1. Your brain will likely come to a conclusion before you consciously realize it. Ask yourself, "Do I know that this is a fact or am I basing this on a gut feeling or hunch?" "The candidate is not qualified for the position. Is this a fact or my gut feeling?"

2. Regardless of your answer, ask yourself, "What are the facts?" List the indisputable facts. "Candidate has 5 years of experience, candidate was responsible for leading a team of 4 salespeople, candidate has a bachelor's in business management, etc."

3. Ask yourself, "What else?" Rarely, do we catch all the facts at first glance. Review the situation again and question everything! "What thoughts am I having regarding the candidate's gap in employment? Am I giving this person a negative review because of their employment gap? What more do I need to know about this situation?" Now's your chance to channel your inner kindergarten! Keep asking questions!

4. Compare the list of facts to the criteria. In hiring situations, the criteria is the job description. "The candidate has a bachelor's degree. The job description asks for a master's degree. The candidate has 5 years of experience. The job description asks for 3 years of experience."
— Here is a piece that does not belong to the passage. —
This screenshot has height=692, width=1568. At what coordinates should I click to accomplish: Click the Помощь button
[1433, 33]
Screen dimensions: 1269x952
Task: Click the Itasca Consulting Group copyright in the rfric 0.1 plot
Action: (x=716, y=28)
5. Determine if the facts warrant your initial reaction. At this point, you may experience confirmation bias, or you will look for facts that back up your claim. Think about your thinking! Now, you can make a decision based on facts. Try not to allow your emotions to creep into your decision making. You can't defend emotions, you can defend facts!
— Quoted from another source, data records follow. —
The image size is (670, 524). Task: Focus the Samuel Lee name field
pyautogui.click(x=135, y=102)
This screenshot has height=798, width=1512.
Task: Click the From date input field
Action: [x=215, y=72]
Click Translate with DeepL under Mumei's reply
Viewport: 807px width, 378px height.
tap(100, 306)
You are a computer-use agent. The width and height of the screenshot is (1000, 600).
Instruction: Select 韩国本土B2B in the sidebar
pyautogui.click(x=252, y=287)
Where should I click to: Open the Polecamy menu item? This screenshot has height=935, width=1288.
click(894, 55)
     Let's see this in action! You are the leader of a team and it's time to issue pay raises. A 1-5% raise is customary, but your team's average increase must be around 3.5%. You go down the list of teammates and assign increase percentages. All done right? Easy peasy! Well, maybe not! You just reprimanded one of your team members for working past midnight...again! This absolutely has an impact on your assignment of pay increases. You may be likely to give this employee a higher percentage due to the amount of hours and dedication he is putting in, but if you ask yourself "What else?" you will see all the facts. The employee has volunteered to serve on several projects and committees unrelated to his role. After reviewing his calendar, you realize that 60% of his time spent at work is dedicated to these extraneous projects. Because he doesn't have a lot of time at work to get his time sensitive projects complete, he has to work past midnight. Those are all the facts. Does he still deserve the pay increase you initially thought?

     Getting curious and challenging your stereotypes and biases may seem like a longer process but with all things, it takes practice. Eventually, you will be curious about everything and the five steps will become second nature. Once you get curious, you discover answers you didn't even know you were looking for!